# Payment options for landscaping jobs



## Darrell (Mar 22, 2018)

I am venturing into starting a small landscape business. I will be an LLC. I know there are several ways to receive payments. I don't want to use all of those options because that would get complicated. But I think I should at least have a couple options for customers.

I have a Yardbook account and can bill through there. That's one option.

I don't know what I think about PayPal.

My bank offers CC billing services, but I need to research the fees

What options should I avoid, do you think? Are there any foolproof options I'd be stupid not to use?


----------



## dfw_pilot (Jan 28, 2017)

Cash is as foolproof as it gets, right?


----------



## NewLawnJon (Aug 3, 2018)

I would say there is cash, credit (could use square to accept credit cards through mobile devices in the field), or PayPal are all reputable methods for accepting payment. I have also paid for larger landscaping services through cashiers checks as well since I have daily limitations on all of my other payment options.


----------



## dfw_pilot (Jan 28, 2017)

There's also left arm and first born. (depending on your prices)


----------



## ken-n-nancy (Jul 25, 2017)

Personally, I think that if a landscaping business accepts cash, personal checks, and credit cards that well over 95% of home owners will be able to make payments conveniently without complaints.


----------



## Michael303 (Jun 12, 2017)

PayPal and Square both have card swipers for in-person payment and both offer invoicing by email so customers can pay online. You can take checks if you want to deal with the hassle.
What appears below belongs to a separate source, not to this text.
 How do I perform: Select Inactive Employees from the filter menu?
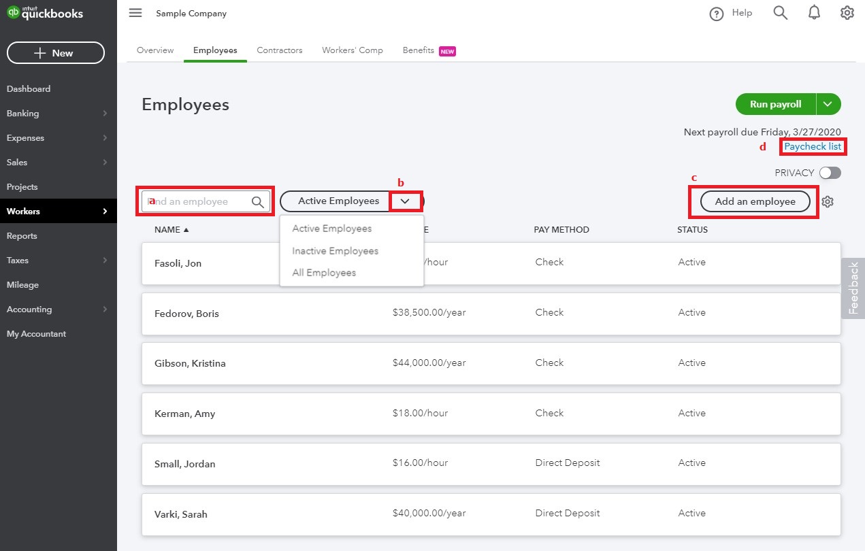334,250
Cash is always best. If you don't claim it who's going to know? You might offer a discount for services paid in cash.


----------



## Rockinar (Jul 21, 2017)

Keep in mind Paypal is not a banking institurion and does not have to folow regulations. They can do whatever they want with your money. And its not uncommon for them to do it.
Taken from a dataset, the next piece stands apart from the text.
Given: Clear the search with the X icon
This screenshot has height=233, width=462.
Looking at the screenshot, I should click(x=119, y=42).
id take checks and credit cards through you bank. That will be your best defense when a customer tries to screw you. If you use Paypal and a customer tries to screw you, the mediator will be some 20 year old kid in a cubicle in Palo Alto, California who will decide what to do based on how grumpy he is because mom did not make him a Hot Pocket and his vape battery is dead.


----------



## Michael303 (Jun 12, 2017)

I've been using PayPal as my payment processor since 2005 taking both credit card and PayPal payments and have hundreds of thousands of transactions and all things considered, I'd take them over processing payments through a bank in a heartbeat.

If we're talking about processing payments from lawncare customers we're most likely talking about accepting credit cards and it's the customer's credit card company that would be making the final decision on whether to side with you or the customer and not PayPal.

That being said, every payment processor is payor biased and it's nearly impossible to win a chargeback as the payee. Square seems to have a good chargeback protection policy. You're still going to lose the chargeback but they cover up to $250/month if it fits within their policy.

The good thing about taking money for landscaping is that it's all local so if a customer unjustly files a chargeback and wins you can always take them to small claims court.


----------